El científico Michael Dentón afirmó estar impresionado por la sabiduría observada en los bastidores de los designios de la naturaleza, particularmente en el sistema respiratorio y pulmonar de las aves. Desde el pequeño picaflor hasta la imponente águila, las criaturas aladas que también pueden caminar continúan fascinando la imaginación humana. ¿Cómo diseñó Dios el mecanismo de respiración de las aves? Solo con el progreso actual de la biología estamos capacitados para apreciar todavía más profundamente la sabiduría expuesta en el diseño de las aves, especialmente en su sistema respiratorio.
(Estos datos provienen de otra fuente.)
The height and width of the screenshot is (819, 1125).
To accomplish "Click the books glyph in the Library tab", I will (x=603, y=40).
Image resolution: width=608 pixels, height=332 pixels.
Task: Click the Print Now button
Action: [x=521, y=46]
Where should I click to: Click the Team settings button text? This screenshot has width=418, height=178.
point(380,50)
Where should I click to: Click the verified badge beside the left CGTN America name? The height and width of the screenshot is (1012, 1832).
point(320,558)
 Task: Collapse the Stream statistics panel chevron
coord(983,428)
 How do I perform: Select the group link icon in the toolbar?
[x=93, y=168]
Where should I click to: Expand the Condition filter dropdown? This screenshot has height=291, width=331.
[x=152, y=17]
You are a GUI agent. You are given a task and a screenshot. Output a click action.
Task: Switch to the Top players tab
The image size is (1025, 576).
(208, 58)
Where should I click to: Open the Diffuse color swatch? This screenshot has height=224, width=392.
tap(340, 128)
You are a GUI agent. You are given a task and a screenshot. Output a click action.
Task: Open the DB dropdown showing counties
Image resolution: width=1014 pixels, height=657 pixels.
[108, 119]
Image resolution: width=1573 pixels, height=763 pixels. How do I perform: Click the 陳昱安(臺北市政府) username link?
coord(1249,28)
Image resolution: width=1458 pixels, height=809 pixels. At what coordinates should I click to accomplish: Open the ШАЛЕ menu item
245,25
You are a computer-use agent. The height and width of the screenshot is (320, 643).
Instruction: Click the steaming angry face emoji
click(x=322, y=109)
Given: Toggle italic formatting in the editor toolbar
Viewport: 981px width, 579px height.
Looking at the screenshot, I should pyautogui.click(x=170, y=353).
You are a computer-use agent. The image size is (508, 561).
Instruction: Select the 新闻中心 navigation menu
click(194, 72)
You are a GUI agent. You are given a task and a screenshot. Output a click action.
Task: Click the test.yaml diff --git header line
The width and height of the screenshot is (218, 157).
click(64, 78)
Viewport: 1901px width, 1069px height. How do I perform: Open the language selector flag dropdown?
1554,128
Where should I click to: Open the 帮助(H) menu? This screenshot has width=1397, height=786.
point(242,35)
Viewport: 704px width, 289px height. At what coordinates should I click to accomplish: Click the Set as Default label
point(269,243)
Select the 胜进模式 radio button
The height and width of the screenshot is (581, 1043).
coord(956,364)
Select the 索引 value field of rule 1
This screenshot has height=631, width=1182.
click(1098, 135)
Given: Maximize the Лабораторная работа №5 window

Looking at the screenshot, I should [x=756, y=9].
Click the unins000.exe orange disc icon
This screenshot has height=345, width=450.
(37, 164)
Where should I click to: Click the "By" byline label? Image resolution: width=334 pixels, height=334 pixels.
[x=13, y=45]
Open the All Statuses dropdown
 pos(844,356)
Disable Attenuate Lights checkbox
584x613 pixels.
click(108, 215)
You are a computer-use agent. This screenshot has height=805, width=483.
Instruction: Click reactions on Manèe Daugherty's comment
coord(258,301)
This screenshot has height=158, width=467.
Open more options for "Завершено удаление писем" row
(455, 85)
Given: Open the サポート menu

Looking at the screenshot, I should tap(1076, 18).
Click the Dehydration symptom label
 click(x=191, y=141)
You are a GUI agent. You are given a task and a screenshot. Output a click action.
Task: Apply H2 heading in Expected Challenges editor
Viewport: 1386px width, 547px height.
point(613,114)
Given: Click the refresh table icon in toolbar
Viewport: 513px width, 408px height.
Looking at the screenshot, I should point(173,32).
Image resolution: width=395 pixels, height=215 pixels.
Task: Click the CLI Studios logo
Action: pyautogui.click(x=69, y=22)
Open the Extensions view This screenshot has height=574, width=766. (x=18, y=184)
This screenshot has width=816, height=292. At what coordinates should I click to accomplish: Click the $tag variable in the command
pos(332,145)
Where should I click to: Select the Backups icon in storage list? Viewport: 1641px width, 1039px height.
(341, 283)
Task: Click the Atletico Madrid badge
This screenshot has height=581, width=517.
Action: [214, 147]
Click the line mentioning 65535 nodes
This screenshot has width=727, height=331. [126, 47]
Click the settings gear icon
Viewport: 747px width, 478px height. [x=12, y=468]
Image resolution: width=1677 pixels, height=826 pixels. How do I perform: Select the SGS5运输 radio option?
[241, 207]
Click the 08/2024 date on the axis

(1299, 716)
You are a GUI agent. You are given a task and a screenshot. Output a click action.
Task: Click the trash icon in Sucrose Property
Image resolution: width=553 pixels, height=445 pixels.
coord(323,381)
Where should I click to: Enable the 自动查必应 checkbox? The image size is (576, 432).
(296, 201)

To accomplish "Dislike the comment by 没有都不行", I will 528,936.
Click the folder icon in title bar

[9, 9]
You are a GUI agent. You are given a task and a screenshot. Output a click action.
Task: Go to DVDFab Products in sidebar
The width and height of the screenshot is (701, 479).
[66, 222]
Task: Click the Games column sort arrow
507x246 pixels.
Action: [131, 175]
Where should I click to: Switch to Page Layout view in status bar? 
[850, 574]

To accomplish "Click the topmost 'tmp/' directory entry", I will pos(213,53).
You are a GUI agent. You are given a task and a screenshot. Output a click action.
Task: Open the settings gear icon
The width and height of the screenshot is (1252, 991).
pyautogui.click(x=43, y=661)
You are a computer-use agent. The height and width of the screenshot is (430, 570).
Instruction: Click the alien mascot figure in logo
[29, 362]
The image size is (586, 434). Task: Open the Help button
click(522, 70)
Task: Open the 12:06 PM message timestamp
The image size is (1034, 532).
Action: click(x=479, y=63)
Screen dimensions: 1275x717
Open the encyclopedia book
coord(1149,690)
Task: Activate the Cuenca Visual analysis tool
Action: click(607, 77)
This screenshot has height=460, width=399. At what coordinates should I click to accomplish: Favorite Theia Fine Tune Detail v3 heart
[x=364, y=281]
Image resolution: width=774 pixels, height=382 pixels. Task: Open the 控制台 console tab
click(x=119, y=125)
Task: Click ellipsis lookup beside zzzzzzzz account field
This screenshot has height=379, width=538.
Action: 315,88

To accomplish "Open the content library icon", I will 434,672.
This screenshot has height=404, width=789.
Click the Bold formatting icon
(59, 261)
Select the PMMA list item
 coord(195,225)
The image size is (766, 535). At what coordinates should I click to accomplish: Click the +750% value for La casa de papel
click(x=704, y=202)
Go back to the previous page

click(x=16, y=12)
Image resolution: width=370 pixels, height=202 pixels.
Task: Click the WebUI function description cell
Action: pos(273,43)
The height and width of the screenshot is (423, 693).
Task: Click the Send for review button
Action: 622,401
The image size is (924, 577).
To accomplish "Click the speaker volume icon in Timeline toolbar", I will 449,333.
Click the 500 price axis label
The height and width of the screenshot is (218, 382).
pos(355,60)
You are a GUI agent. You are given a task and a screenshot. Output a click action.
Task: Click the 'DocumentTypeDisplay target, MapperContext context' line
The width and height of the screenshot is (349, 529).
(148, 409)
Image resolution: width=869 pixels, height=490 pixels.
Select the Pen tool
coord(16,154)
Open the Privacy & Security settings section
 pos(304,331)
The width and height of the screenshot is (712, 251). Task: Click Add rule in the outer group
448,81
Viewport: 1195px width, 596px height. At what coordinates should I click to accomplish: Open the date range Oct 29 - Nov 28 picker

Hasta donde sabemos, en el mundo natural, existen solo dos clases de sistemas respiratorios. El primer tipo es poseído por todos los animales, excepto los pájaros. Los seres humanos y otros animales inhalan el aire hacia los pulmones a través de tubos ramificados llamados bronquios, que se dividen en pequeños bronquiolos, que terminan en pequeñas bolsas de aire llamadas alveolos, situadas en los bronquiolos. Entonces, el aire es inhalado y exhalado a través de los mismos tubos.[1] Es decir, el proceso de inspiración y exhalación del aire ocurre a través del mismo pasaje.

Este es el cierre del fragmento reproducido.